Dans un texte paru mardi, l'éditorialiste André Pratte de La Presse propose la tenue, cet hiver, d'un référendum sur le plan de redressement des finances publiques mis en oeuvre par le gouvernement. À ses yeux, un appui de la «majorité silencieuse» en faveur de la démarche initiée par les libéraux tuerait dans l'oeuf la mobilisation syndicale qui se met en branle pour forcer le gouvernement à rebrousser chemin. L'éditorialiste en chef du quotidien montréalais suggère aux libéraux de tenter de s'entendre avec la CAQ et le Parti québécois sur la date et le libellé de la question afin de maximiser la crédibilité de la consultation.

Mais la CAQ n'entrera pas dans le jeu. Le député Caire considère que l'austérité dénoncée à grands cris par les syndicats n'existe pas au Québec. À l'instar du premier ministre Philippe Couillard, il croit que l'austérité est une «vue de l'esprit» puisque le gouvernement se contente de freiner la croissance des dépenses plutôt que d'imposer des coupes massives.

«Il n'y en a pas d'austérité, estime M. Caire. Là où il y aurait eu possibilité de couper et de vraiment y aller avec de la rationalisation, (le gouvernement) a mis des comités en place et n'agit pas. Ce n'est pas un gouvernement en manque de légitimité, c'est un gouvernement qui n'a pas de courage.»

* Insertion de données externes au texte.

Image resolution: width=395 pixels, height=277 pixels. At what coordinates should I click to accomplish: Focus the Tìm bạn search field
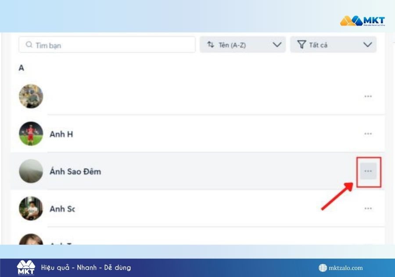[x=110, y=45]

M. Caire croit que le gouvernement libéral aurait «le poids du nombre de son côté» si jamais il décidait de soumettre à une consultation populaire son programme d'assainissement des finances publiques. Néanmoins, l'élu de la région de Québec pense qu'un référendum serait inutile, car à son avis, les centrales syndicales trouveront toujours un prétexte pour perturber l'ordre social au profit de leurs intérêts corporatifs.

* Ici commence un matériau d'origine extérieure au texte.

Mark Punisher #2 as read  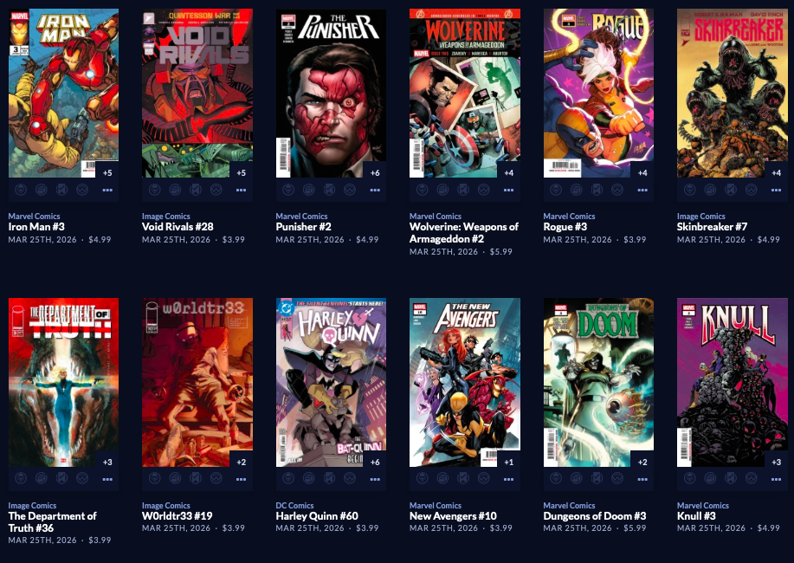(x=329, y=190)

«Les syndicats, de toute façon, vont manifester, vont trouver des façons de perturber l'ordre social, c'est dans leur façon de faire, dans leur ADN. Quand les syndicats n'ont pas ce qu'ils exigent, (ils sont) comme des enfants qui font une crise jusqu'à ce qu'on leur donne ce qu'ils demandent. À un moment donné, il va falloir casser ce pattern-là aussi», a-t-il dit.

Pour la Coalition avenir Québec, les Québécois ont déjà donné leur aval au redressement des finances publiques lorsqu'ils ont élu une nette majorité de candidats libéraux et caquistes au scrutin d'avril 2014.